While the 40 students it cares for may not seem like much, the impending closure of Spring School of the Arts will have a devastating effect on the parents of those students — and the community at large.
The school, at 5210 Wyalusing Ave. in West Philadelphia, educates students from 18 months to six years old. Management will either have to sign a lease, which organizers say the school simply cannot afford, or be forced to vacate the premises by Dec. 31.
The St. Phillips Lutheran Church leases the space to the school and repeated calls to the church for comment weren’t returned as of Tribune press time.
“We’ve had a lease and ongoing contract with St. Phillips Lutheran Church for the last 13 years, and our lease needed to be renewed, but the lease required that we pay a lot more for our rental per month, and we really can’t afford that. It’s not a given that we have what they are asking for, but they are not backing down from what they want,” said Spring School of the Arts Co-Director Patricia Robinson, who declined to provide the actual rental figure the church has asked them to pay as to not further incite an already contentious situation. “This is a very difficult situation, and we’ve been trying to negotiate with them for a few months.

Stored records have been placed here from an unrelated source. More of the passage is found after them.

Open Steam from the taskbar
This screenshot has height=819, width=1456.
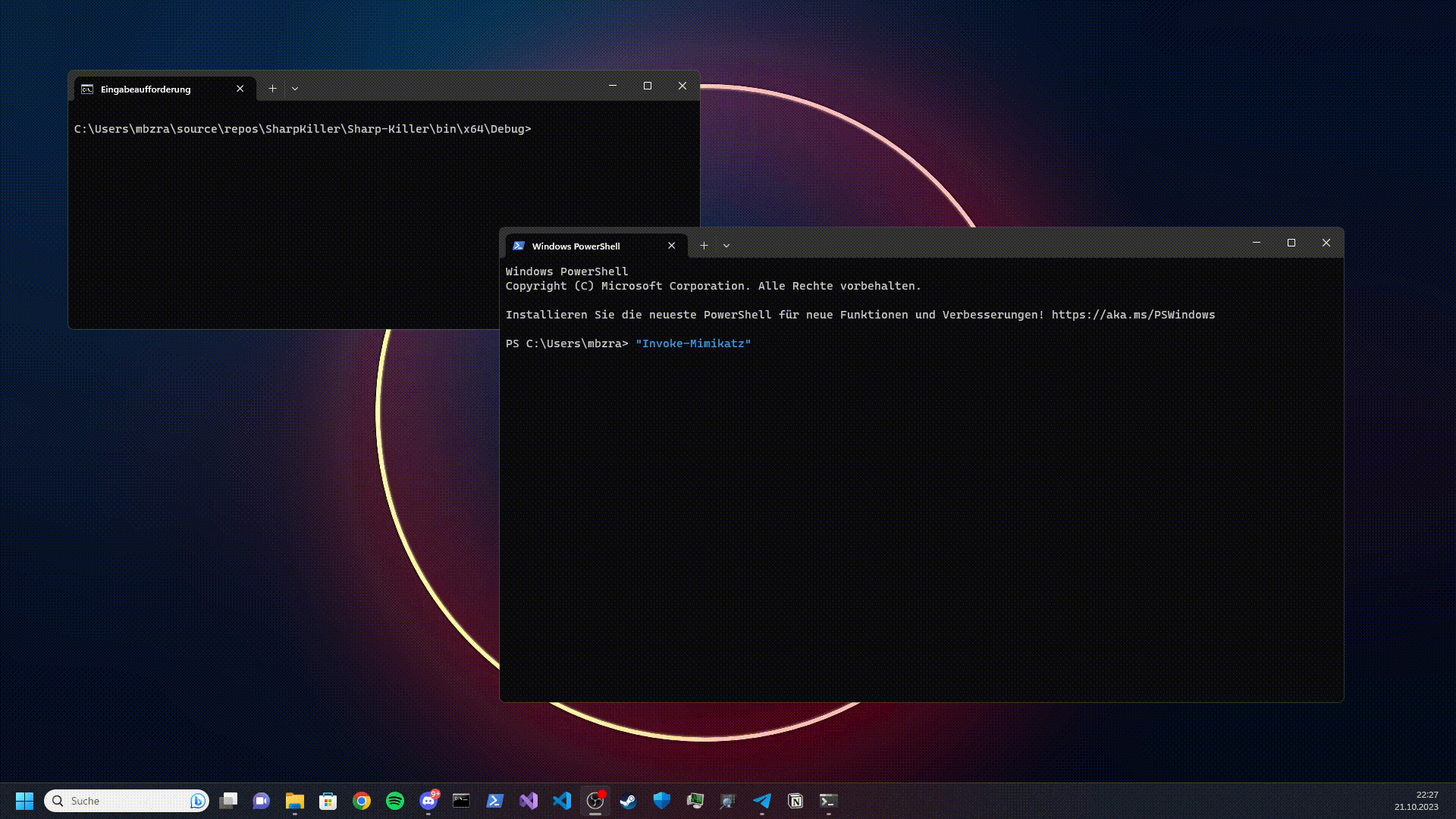(628, 801)
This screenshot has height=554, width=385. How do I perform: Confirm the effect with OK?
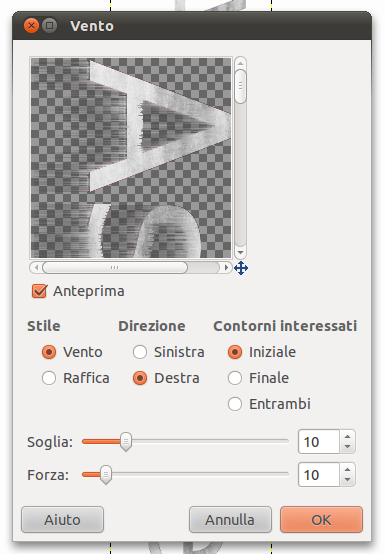click(x=321, y=520)
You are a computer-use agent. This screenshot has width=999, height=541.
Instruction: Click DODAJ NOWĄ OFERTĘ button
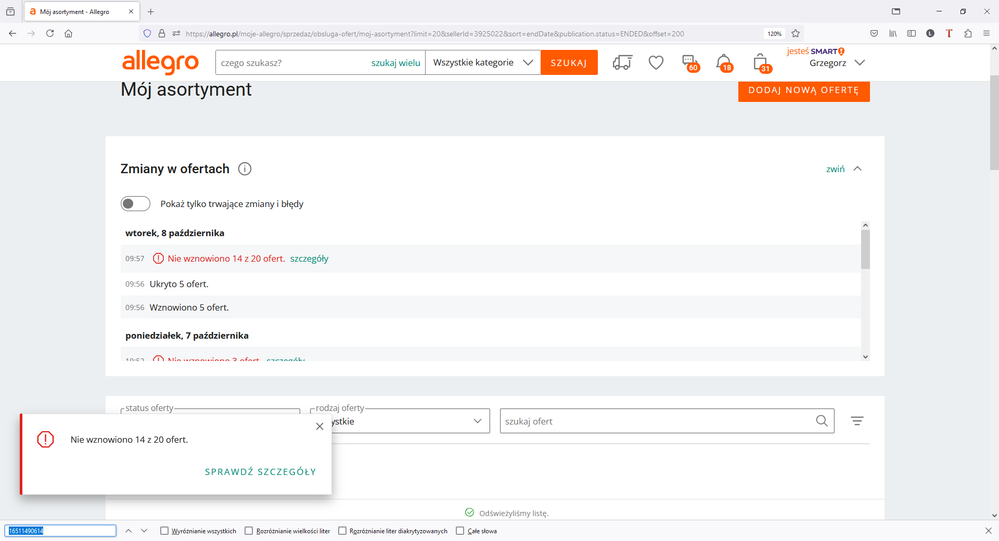coord(804,90)
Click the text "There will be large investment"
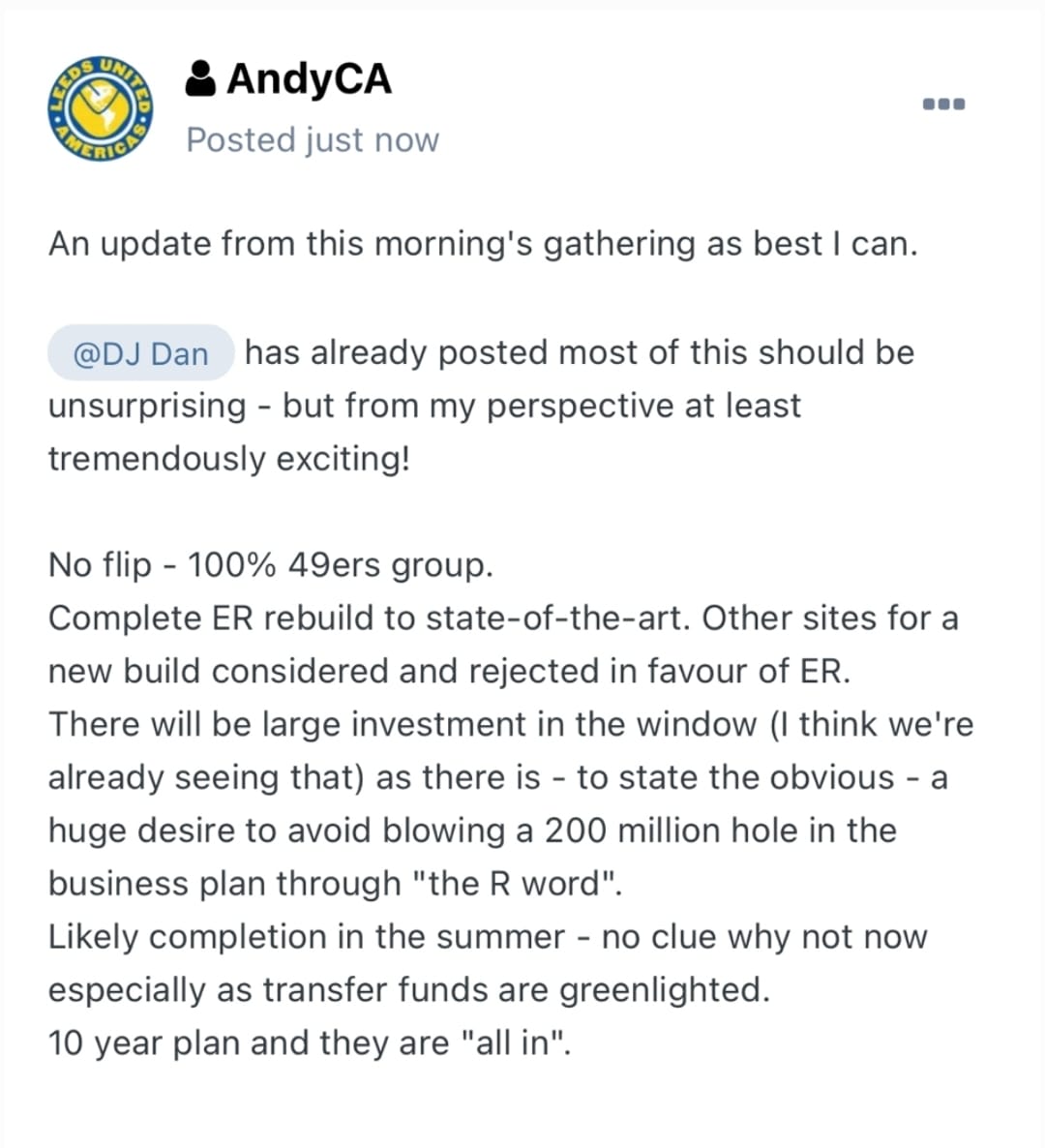Viewport: 1045px width, 1148px height. (292, 724)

The main thing is, this closes us down in the middle of the school year, and everyone is just shot into a situation where [parents] have to find other facilities – and if those other facilities are thriving, then they won’t have any room.”
One such affected parent is Erica Harris, who has two children – Elijah and Zuri – who have both attended Spring School of the Arts. Zuri, the oldest child, graduated from the school last year, while Elijah still attends. Harris said the school provided a positive learning and growing environment, and one that the neighborhood will be hard-pressed to replicate.

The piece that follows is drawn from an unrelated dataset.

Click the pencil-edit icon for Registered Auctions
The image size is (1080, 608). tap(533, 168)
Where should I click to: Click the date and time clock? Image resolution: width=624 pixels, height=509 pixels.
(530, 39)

“Spring is a great nurturing environment. Both of my children benefitted, as the school served healthy, fresh meals, and were great at potty-training,” said Harris, noting that both of her kids were shy by nature, but that performing in the school’s various programs and interacting with their peers and teachers helped break them out of their shell. “The teachers care. They talk with you, share stories with parents.

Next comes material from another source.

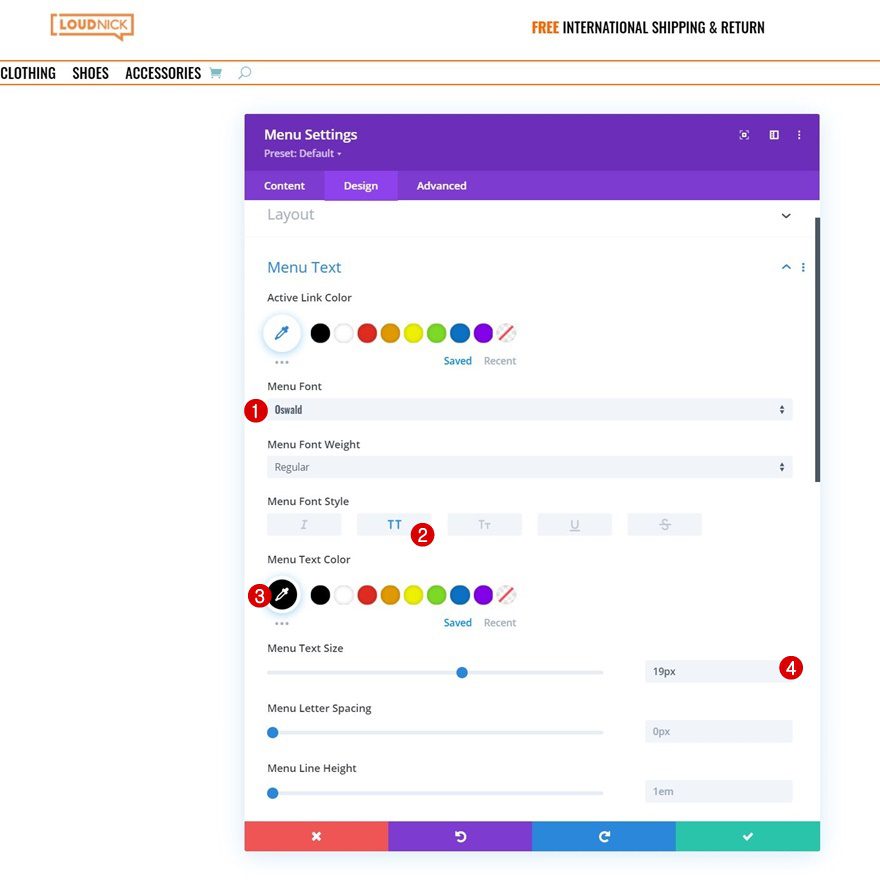Open the eyedropper for Menu Text Color

(x=283, y=594)
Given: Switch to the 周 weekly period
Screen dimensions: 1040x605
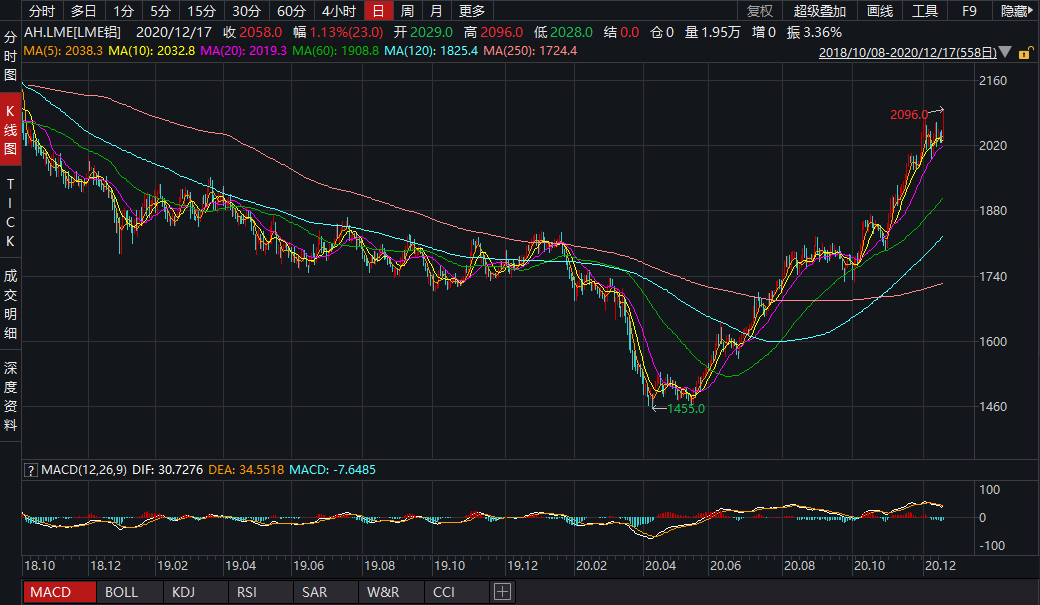Looking at the screenshot, I should 407,11.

“It’s such a welcoming community,” she said. “They try to emphasize community and responsibility.”
According to Robinson, many parents shared Harris’ sentiment, and said when she broke the news to parents, a few of them “started crying.”
“Many parents just don’t know where to go. They felt very comfortable here, their children were loved and protected, and the academics were being met,” Robinson said. “We are an arts school, so we gave the students music, dance, drama, visual arts, two performances a year and 14 trips, at least, a year. We’ve been here 13 years, but have been in business for 32 years.
“We knew we were going to have a short lease with the church, but we just couldn’t live up to what [the church required in the lease],” Robinsons added. “And many things we’ve agreed to in past years, [the church] seemed to just have put the hammer down. It’s like a new regime came in, and that new regime just doesn’t want us to continue.”
Robinson said the school’s options are limited, and it can’t easily relocate due to state regulations. The Spring School for the Arts receives no funding outside the tuition and subsidies that parents pay.
“We are in compliance with the state, and so we can’t just up and move. First, any building we find would have to also be in compliance with the state, and we would have to schedule [an inspector] to come in, and that takes anywhere from a month to 90 days,” said Robinson. “That is too long, and everyone would have been dispersed at that point, anyway. If we did that, we’d have to dissolve and start over again. We would like so very much to end the semester in June and make a fair agreement with the church.”
Robinson is mystified by this recent turn of events, noting that the school and church always had a sound relationship, with one group always attending the others’ functions and vice versa. She realizes the church has the authority to do whatever it pleases with its property, and is not looking for a fight. Robinson just wishes there was a solution that would satisfy both the school and the church.
“It’s a hurtful thing. Being here as long as we have and getting to know the people and the church; we shared spaces with them,” said Robinson. “But in the past six months or so, the relationship has been rather cool. We don’t know who the people are that is creating this hard line.
“We are a harmonious people,” she said. “We believe in working things out.”